1980 hatte die amerikanische Raumsonde Voyager-1 den Mond bei einem nahen Vorbeiflug erstmals unter die spektroskopische Lupe genommen. Dabei fand sie zahlreiche Kohlenstoff-Verbindungen wie Acetylen, Ethylen, Ethan, Methylacetylen, Propan und Diacetylen. Große Aufmerksamkeit weckte die Entdeckung von Blausäure, da sie unter bestimmten Umständen Grundlage für die Bildung von Bausteinen des Erbmoleküls DNA sein kann. Seither gilt der tiefgekühlte Saturnmond – genau wie die Kometen, in deren Gas- und Staubschweif ähnliche Verbindungen nachgewiesen wurden – als „Testfall“, an dem sich noch heute die ersten Schritte der biochemischen Evolution des Lebens auf der Urerde studieren lassen könnten.
Mit insgesamt sechs Experimenten an Bord wird Huygens dem Mond auf den Leib rücken. Für den Abstieg, der am 27. November 2004 geplant ist, wird die diskusförmige Raumsonde durch ein Funksignal aus ihrem siebenjährigen Tiefschlaf geweckt und von der Muttersonde abgetrennt. Während ihres rund zweieinhalbstündigen Abstiegs muß sie auf alle Ereignisse autonom reagieren. Eingriffsmöglichkeiten von der Erde aus gibt es nicht – sie kämen viel zu spät, da Funkwellen bis zum rund 1,6 Milliarden Kilometer fernen Saturn knapp 90 Minuten brauchen.

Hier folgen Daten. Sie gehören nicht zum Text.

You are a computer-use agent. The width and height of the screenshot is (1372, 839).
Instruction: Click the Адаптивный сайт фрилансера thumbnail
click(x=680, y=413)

Vieles spricht dafür, daß Huygens eine bizarre Landschaft auf dem Saturnmond Titan antreffen wird. Einige Wissenschaftler sagen eine feste Kruste aus Wasser- und Ammoniak-Eis voraus, auf der Vulkane und Geysire flüssiges Ammoniak ausspeien, das aus tiefen unterirdischen Reservoiren mit großem Druck an die Oberfläche drängt. Wie es jedoch tatsächlich auf Titan aussieht, wird erst die geglückte Landung von Huygens in sieben Jahren zeigen.